Eilber was a poor swimmer and barely made the seventy-five yards to land. He and the policeman gathered boards lying along the bank and flung them into the water to assist those struggling to shore. Eilber and a young friend started into the city with news of the disaster.

Some of the first survivors ashore were met by the farmer on whose field they landed. Unfeelingly he ordered them from his land, But his bluster soon faded when John Mitcheltree, a strapping butcher, coolly surveyed him, called for a coil of rope and cast his eye about for a convenient branch to hang it from.

"Wreck of the Steamer Victoria" - Lithograph by Hugh Johnston of the Toronto Lithographing Co.
“Wreck of the Steamer Victoria” – 1881 – Lithograph by Hugh Johnston of the Toronto Lithographing Co. (Toronto Public Library)

At the time of the disaster, Frank Moore was driving a horse-drawn hack to London along the banks of the Thames. His passenger was John (later Sir John) Carling, London MP and founder of the Carling Brewing and Malting Company, who had spent the afternoon at Springbank. Moore later recalled: “We saw the VICTORIA on its way to the London wharf. There was a great merry crowd aboard and we could hear them laughing and singing and having a gay time generally.

“We lost sight of the boat — just for a couple of minutes or so. There was a rise-a kind of hump in the contour of the land-that obstructed our view. And while we were driving around it we heard the most fearful, sudden, terrible wails and cries and shouts. It rings in my ears; the day was so beautiful and everything was so happy and all holiday-like, and then came those awful wails.”

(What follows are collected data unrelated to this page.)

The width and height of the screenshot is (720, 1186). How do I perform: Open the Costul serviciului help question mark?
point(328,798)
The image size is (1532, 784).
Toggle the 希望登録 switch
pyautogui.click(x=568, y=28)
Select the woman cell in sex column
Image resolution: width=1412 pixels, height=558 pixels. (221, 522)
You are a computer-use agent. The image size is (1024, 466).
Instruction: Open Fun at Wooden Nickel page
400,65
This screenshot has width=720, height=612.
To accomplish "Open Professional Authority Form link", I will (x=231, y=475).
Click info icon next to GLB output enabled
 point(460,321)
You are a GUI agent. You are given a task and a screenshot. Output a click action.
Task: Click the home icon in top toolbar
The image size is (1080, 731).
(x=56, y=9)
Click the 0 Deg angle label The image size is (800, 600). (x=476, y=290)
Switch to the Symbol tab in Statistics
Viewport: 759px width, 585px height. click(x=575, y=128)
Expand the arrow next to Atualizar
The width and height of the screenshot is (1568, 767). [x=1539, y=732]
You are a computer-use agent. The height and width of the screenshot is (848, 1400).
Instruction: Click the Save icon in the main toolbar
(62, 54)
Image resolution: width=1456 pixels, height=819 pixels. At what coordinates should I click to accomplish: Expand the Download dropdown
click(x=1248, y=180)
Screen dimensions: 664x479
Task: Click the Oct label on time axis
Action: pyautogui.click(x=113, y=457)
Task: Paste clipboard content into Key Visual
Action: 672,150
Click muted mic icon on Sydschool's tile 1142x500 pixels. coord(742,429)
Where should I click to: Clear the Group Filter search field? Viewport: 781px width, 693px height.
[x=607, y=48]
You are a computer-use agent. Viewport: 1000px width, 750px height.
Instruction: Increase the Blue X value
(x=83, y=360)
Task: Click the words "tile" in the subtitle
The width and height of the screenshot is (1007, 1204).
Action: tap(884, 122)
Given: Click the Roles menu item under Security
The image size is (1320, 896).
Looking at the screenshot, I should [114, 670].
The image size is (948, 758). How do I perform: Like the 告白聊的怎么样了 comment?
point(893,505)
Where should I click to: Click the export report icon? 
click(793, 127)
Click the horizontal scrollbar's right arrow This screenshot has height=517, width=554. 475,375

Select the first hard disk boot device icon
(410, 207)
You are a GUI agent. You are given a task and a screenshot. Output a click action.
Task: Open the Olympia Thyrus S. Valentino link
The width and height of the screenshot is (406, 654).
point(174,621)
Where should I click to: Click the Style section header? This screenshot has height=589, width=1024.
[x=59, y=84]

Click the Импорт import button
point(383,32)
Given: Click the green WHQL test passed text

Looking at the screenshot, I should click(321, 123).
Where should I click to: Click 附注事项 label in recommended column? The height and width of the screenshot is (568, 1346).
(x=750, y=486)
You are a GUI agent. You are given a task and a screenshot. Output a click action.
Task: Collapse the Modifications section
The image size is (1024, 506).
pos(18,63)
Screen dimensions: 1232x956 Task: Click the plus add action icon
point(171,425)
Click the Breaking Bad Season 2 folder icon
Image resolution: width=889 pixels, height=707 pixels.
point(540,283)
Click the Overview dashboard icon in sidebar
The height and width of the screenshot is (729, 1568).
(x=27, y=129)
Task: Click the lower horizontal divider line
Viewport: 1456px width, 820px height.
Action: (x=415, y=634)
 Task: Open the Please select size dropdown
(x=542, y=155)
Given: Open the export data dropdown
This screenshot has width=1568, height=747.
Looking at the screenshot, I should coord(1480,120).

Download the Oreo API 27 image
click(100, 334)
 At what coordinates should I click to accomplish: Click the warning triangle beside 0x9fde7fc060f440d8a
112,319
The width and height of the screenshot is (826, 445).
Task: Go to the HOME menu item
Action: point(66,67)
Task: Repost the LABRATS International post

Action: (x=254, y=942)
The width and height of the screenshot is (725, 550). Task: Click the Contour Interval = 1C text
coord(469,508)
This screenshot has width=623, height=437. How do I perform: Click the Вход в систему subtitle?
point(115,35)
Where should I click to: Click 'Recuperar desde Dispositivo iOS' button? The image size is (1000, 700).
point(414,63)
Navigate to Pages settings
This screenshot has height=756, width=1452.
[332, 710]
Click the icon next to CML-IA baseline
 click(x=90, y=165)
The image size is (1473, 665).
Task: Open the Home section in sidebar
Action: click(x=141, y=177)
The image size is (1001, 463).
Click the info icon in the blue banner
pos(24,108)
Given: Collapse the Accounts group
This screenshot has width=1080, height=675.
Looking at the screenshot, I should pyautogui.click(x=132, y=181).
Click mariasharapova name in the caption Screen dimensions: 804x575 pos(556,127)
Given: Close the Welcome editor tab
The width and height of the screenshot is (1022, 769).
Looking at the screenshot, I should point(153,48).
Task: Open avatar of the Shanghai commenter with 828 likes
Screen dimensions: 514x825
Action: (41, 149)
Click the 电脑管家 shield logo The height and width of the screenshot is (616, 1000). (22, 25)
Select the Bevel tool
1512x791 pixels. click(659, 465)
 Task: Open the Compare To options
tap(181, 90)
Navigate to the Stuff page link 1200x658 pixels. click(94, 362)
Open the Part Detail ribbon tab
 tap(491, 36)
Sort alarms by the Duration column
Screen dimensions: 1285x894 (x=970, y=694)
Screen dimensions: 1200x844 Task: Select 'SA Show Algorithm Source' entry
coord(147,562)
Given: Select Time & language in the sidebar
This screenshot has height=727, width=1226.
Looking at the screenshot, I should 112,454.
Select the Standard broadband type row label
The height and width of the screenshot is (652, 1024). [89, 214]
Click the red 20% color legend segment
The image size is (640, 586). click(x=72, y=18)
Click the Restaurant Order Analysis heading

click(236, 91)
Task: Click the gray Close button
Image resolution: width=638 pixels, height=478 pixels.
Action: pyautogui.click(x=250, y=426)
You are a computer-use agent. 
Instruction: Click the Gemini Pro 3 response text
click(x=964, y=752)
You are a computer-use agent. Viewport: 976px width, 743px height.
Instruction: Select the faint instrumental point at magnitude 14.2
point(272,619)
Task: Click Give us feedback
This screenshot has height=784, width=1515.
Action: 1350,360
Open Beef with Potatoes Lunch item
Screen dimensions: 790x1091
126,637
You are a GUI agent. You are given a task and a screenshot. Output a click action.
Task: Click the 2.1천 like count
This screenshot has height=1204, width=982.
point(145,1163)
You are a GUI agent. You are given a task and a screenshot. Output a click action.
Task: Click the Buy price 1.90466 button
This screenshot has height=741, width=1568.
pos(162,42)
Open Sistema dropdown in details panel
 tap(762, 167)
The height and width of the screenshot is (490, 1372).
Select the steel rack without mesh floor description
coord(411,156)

On Carling’s instructions, Moore ran the hack close to the riverbank. “The victims were fighting like mad things,” Moore remembered. “The worst thing was to see mothers and fathers trying to reach down and pull up their children who had been crowded under and were drowning. Then the parents beat and pulled each other down. They were walking-yes, walking-on each other!” Moore attributed the heavy loss of life to the fantastic scramble.

Carling and the hack driver helped many survivors ashore. At Carling’s suggestion Moore used the hack to carry several women to their homes. Moore drove to the city so fast that one of his two horses died that night.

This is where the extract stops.